Updated July 1, 2026
Audio formats reference
Audio formats trade file size, quality, and compatibility differently. This sheet summarizes the common ones so you can pick a source and target, then convert locally.
Common formats
| Format | Compression | Best for |
|---|---|---|
MP3 | Lossy | Universal sharing and playback; small files |
WAV | Uncompressed (lossless) | Recording, editing, archiving; large files |
FLAC | Lossless | Archiving at full quality, smaller than WAV |
AAC | Lossy | Apple ecosystem, streaming; better than MP3 per bit |
M4A | Lossy (AAC) or lossless (ALAC) | iTunes/Apple Music container |
OGG | Lossy (Vorbis) | Open format for games and web audio |
Opus | Lossy | Voice and low-latency streaming; excellent at low bitrates |
Lossy vs losslessLossless (WAV, FLAC) keeps every detail and is best for editing and archiving. Lossy (MP3, AAC, OGG, Opus) discards inaudible detail for much smaller files, best for sharing and playback.

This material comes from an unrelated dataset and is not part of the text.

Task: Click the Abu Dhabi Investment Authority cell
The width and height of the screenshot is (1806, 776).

Do not re-encode lossy to lossyConverting one lossy format to another (say AAC to MP3) compresses twice and loses more quality. Convert from a lossless source when you can.
References
Questions
What is the best audio format for quality?

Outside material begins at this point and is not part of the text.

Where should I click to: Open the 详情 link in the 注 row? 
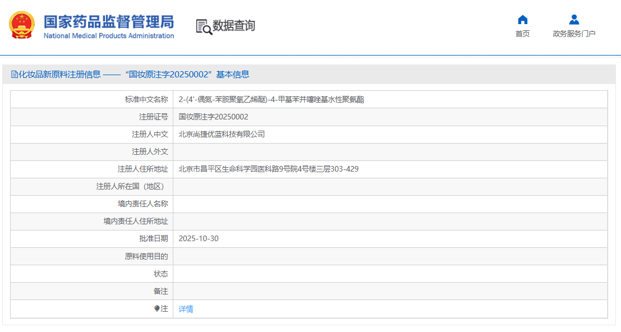tap(186, 309)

For lossless quality, WAV or FLAC preserve everything (FLAC is smaller). For a good balance of quality and size, a high-bitrate MP3 or AAC is usually enough.
What is the difference between MP3 and AAC?
Both are lossy, but AAC generally sounds better than MP3 at the same bitrate. MP3 wins on universal compatibility, which is why it remains the safe default for sharing.